Verilen Metin –
....

Translate

25 Temmuz 2013 Perşembe

Son Olmadı, Son Olmayacaktı Bu Kadar Kesmeseydim Artellerimi...



Kısmet olmayanlarla başlayayım bu gün lafa, kısmet olamayacaklarla... Sitem etsek mi etmesek mi bilemedim şimdi. Vuslatı kısmet olamayanı sevmekten mi devam etsek. Sevilmenin herkeste vuku bulunamamasıyla mı sonlandırsak cümleyi yoksa helal edilmeyen haklarla mı? Yemin edenlerin kocaman bir yalandan ibaret olduklarını mı anlatsak bu gün. İnanmamak gerektiğini, aşkın riyasını, çekilen her dumanın içini nasıl yaktığından mı bahsetsek. Karar veremedim bak şimdi.

Sitemim kalmadı, acım kalmadı, nefretim yok o kadar rahat bir şekilde sundum ki sizleri Yaradan' a içim rahat bir şekilde nefes alıyorum artık. Herkes hissettiği kadar yaşar; Aşkı, insanlığı, güveni ne kadar içten yaşarsanız onlar sizin canınızı yakmanın cezasını o kadar fazla çekecekler bilin istedim benim hep öyle oldu...

Cevabını veremediğin sorular mı bulundu yine hayatında? Hangi eller yarenlik yapar sevdiğine bilemezsin, garip bir şekilde sızlayan sol tarafının acısını dindirmeye çalışma çabaların başarıyla sonlanmıştır. Acısını çeke çeke yanan yüreğin soğumuştur artık. Yeni bir hayatın temellerini atmaya hazırlanmışsındır. Eskisi kadar bitap değilsindir.

....

Metnin "Son Olmadı, Son" ifadesinden "veremedim bak şimdi." ifadesine kadarki bölümünü, "Yemin edenlerin" yerine "Söz verenlerin" koyarak güncelle.

Veri Satırları –
....

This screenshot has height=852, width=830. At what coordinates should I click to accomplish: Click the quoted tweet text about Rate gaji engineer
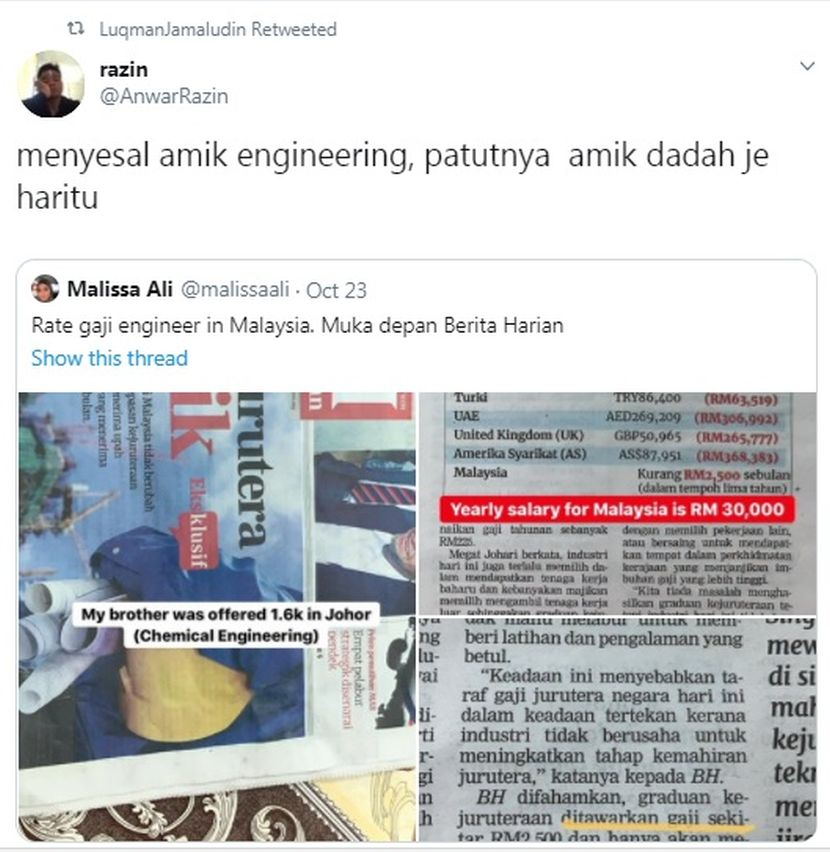(x=298, y=325)
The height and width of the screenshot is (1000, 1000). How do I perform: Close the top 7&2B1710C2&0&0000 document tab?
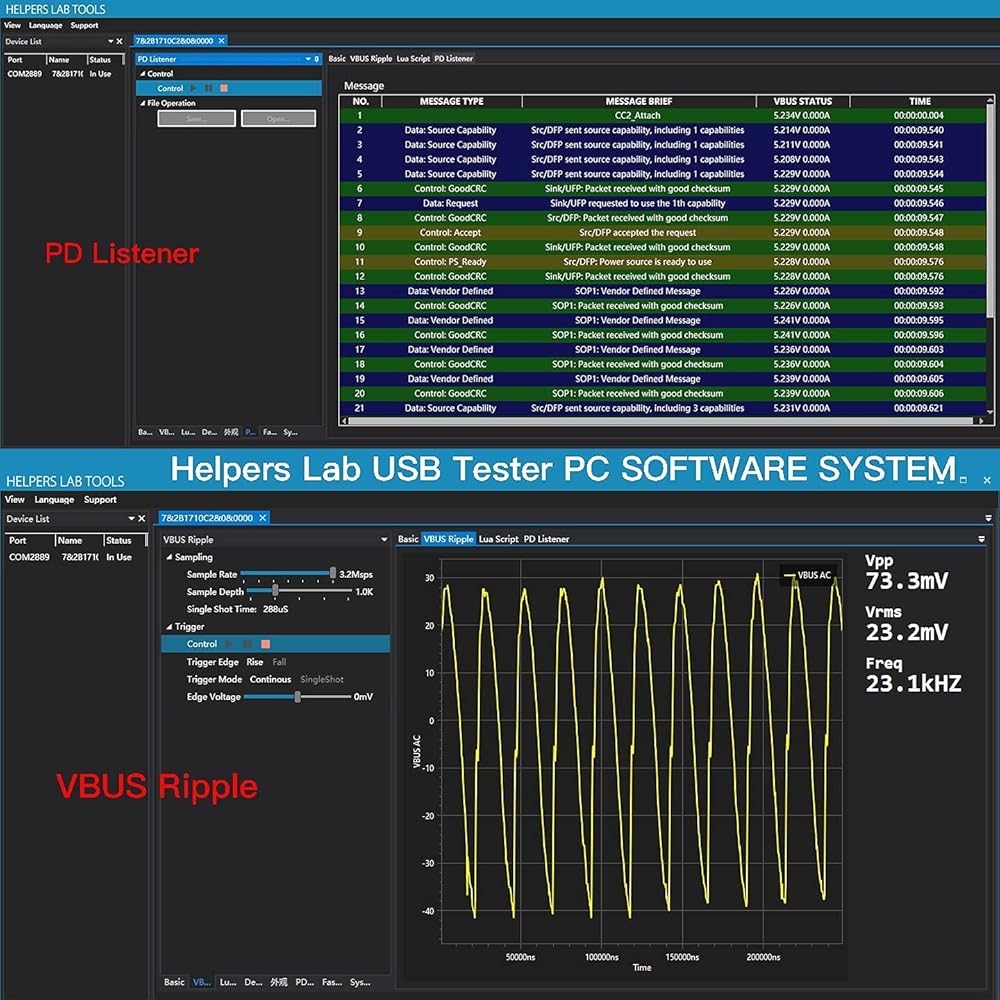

....

Çözümlü Yanıt –
Son Olmadı, Son Olmayacaktı Bu Kadar Kesmeseydim Artellerimi...



Kısmet olmayanlarla başlayayım bu gün lafa, kısmet olamayacaklarla... Sitem etsek mi etmesek mi bilemedim şimdi. Vuslatı kısmet olamayanı sevmekten mi devam etsek. Sevilmenin herkeste vuku bulunamamasıyla mı sonlandırsak cümleyi yoksa helal edilmeyen haklarla mı? Söz verenlerin kocaman bir yalandan ibaret olduklarını mı anlatsak bu gün. İnanmamak gerektiğini, aşkın riyasını, çekilen her dumanın içini nasıl yaktığından mı bahsetsek. Karar veremedim bak şimdi.